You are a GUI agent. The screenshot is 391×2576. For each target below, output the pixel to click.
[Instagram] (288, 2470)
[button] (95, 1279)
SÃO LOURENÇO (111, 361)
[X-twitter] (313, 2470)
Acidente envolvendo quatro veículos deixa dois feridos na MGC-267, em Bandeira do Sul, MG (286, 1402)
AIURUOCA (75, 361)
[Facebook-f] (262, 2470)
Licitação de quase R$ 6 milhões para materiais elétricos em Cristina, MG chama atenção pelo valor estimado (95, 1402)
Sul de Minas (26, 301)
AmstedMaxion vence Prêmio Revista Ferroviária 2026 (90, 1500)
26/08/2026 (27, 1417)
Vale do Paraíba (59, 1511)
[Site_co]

************

# [WHAT TO DO]
Once you find the line containing "Sul de Minas (26, 301)", copy it and every line after it through the end of the records, exactly as they stand.

# [OUTPUT]
Sul de Minas (26, 301)
AmstedMaxion vence Prêmio Revista Ferroviária 2026 (90, 1500)
26/08/2026 (27, 1417)
Vale do Paraíba (59, 1511)
[Site_co]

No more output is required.